Nicolai Sochnev always was striving to record the world in such a way as to create a sense of actually being there, to etch into the viewer's mind a sense of saturation and harmony, the world and the people being in complete unity. He was keenly aware that one could not exist without the other. He wanted the viewer to see the world not only through his eyes but as if they were actually looking through his eyes. Photos were never used.

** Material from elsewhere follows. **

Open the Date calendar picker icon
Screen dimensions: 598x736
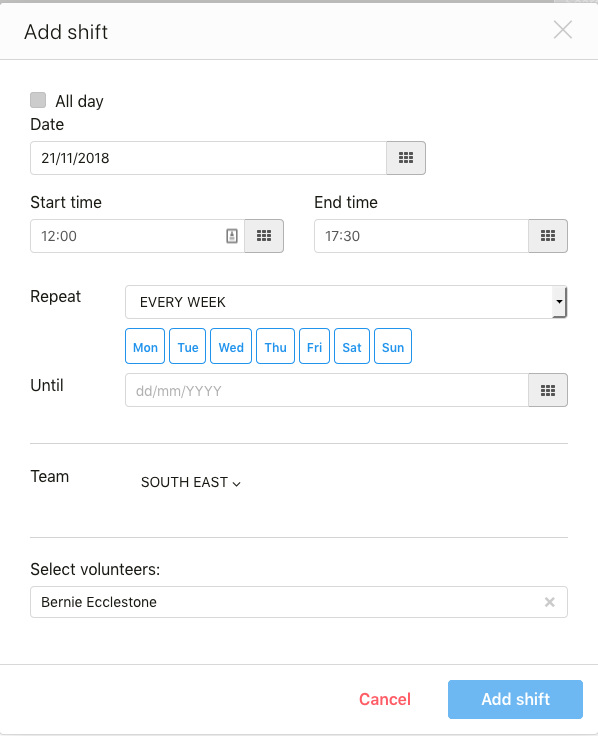coord(406,158)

Landscapes were created plein air-capturing even the very essence of the earth. His desire was to show the viewer the world around us in a beautiful and significant way. His motifs were always concrete and challenging, reflecting not only the world of that period but of every period. From art he wanted only one thing, to show a world without setting limits and to do it with sympathy and lovingness. Sochnev's landscapes create a world of excitement and mystery but with modesty that forbids any saccharin sweetness or nostalgia. Every season is shown with the same exacting exuberance. The subject matter is at once stimulating and calming, creating an emotional impact on the viewer.
The same wonder that Nicolai Sochnev brought to his landscapes can be enjoyed in his portraits. Every portrait is of a real person living in a real world, inviting us in for a look-an experience-the opportunity to get to know that person and the history of whom that person is. The model for Sochnev was never just a model or "life study"-he or she was a person painted so we as an audience could get to know them as he did. They are as alive and lively today as they were in the 1950's and 1960's when they sat for him.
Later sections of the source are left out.